Class: Rsel::StudyHtml

Inherits:

Object

Object
Rsel::StudyHtml

show all

Includes:: Support

Defined in:: lib/rsel/study_html.rb

Overview

Class to study a web page: Parses it with Nokogiri, and allows searching and simplifying Selenium-like expressions.

Constant Summary collapse

NO_PAGE_LOADED = A large sentinel for @dirties.

Instance Method Summary collapse

#begin_section ⇒ Object
Store the current keep_clean status, and begin forcing study use until the next #end_section.
#clean? ⇒ Boolean
Return whether the studied page is clean and ready for analysis.
#dirty ⇒ Object
"Dirty" the studied page, marking one (potential) change since the page was studied.
#end_section ⇒ Object
Restore the keep_clean status from before the last #begin_section.
#get_node(locator) ⇒ Object
Find a studied node by almost any type of Selenium locator.
#initialize(first_page = nil) ⇒ StudyHtml constructor
A new instance of StudyHtml.
#keep_clean(switch) ⇒ Object
Turn on or off maintenance of clean status.
#keeping_clean? ⇒ Boolean
Return whether keep_clean is on or not.
#simplify_locator(locator, tocss = true) ⇒ Object
Simplify a Selenium-like locator (xpath or a css path), based on the studied page.
#study(page, keep = false) ⇒ Object
Load a page to study.
#undo_all_dirties ⇒ Object
Try to un-#dirty the studied page.
#undo_last_dirty ⇒ Object
Try to un-#dirty the studied page by marking one (potential) change since the page was studied not actually a change.

Methods included from Support

#apply_scope, #csspath, #escape_for_hash, #failed_within, #globify, #loc, #normalize_ids, #result_within, #selenium_compare, #string_is_true?, #strip_tags, #xpath, #xpath_expressions, #xpath_row_containing, #xpath_sanitize

Constructor Details

#initialize(first_page = nil) ⇒ `StudyHtml`

Returns a new instance of StudyHtml.

# File 'lib/rsel/study_html.rb', line 14

def initialize(first_page=nil)
  @sections_kept_clean = []
  if first_page
    study(first_page)
  else
    @studied_page = nil
    # Invariant: @dirties == 0 while @keep_clean is true.
    @keep_clean = false
    # No page is loaded.  Set a large sentinel value so it's never tested.
    @dirties = NO_PAGE_LOADED
  end
end

Instance Method Details

#begin_section ⇒ `Object`

Store the current keep_clean status, and begin forcing study use until the next #end_section.
A semi-optional block argument returns the first argument to give to #study.
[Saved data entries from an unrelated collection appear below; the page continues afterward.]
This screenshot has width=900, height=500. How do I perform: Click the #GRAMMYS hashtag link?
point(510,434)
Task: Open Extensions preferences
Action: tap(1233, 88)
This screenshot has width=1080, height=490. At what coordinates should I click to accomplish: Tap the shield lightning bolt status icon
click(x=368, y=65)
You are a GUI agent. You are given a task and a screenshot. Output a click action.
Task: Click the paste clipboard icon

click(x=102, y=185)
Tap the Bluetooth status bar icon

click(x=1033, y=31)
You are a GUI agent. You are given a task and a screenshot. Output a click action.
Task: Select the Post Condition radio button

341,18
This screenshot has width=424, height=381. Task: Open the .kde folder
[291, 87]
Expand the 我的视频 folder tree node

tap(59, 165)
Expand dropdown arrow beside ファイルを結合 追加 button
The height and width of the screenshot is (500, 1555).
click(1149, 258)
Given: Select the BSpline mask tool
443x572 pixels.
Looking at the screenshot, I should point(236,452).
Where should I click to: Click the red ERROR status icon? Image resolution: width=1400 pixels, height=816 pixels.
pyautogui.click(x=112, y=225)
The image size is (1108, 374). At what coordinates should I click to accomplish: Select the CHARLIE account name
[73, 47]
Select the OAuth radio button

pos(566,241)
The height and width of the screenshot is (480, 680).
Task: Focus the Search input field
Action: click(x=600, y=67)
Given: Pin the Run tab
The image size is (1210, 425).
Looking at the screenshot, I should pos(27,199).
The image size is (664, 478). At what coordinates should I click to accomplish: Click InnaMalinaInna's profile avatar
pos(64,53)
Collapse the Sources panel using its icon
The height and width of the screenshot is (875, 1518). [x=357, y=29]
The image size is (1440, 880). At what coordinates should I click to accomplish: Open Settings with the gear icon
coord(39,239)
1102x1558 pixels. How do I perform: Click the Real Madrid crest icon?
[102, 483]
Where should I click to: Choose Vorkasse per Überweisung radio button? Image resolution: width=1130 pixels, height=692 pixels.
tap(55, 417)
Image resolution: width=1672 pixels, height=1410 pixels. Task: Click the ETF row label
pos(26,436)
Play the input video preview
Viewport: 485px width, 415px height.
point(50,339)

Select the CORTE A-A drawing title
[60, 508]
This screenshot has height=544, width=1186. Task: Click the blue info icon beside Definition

It's not required if #clean?, but otherwise if it's not present an exception will be thrown.

# File 'lib/rsel/study_html.rb', line 105

def begin_section
  last_keep_clean = @keep_clean
  if clean?
    @keep_clean = true
  else
    # This will erase all prior sections.
    study(yield, true)
  end
  @sections_kept_clean.push(last_keep_clean)
end

#clean? ⇒ `Boolean`

Return whether the studied page is clean and ready for analysis. Not a verb - does not #undo_all_dirties.

Returns:

(Boolean)



72
73
74

# File 'lib/rsel/study_html.rb', line 72

def clean?
  return @dirties == 0
end

#dirty ⇒ `Object`

"Dirty" the studied page, marking one (potential) change since the page was studied. This can be undone: see #undo_last_dirty Does nothing if #keep_clean has been called with true, which may occur from #study



50
51
52

# File 'lib/rsel/study_html.rb', line 50

def dirty
  @dirties += 1 unless @keep_clean
end

#end_section ⇒ `Object`

Restore the keep_clean status from before the last #begin_section. Also marks the page dirty unless the last keep_clean was true. It's fine to call this more than you call begin_section. It will act just like keep_clean(false) if it runs out of stack parameters.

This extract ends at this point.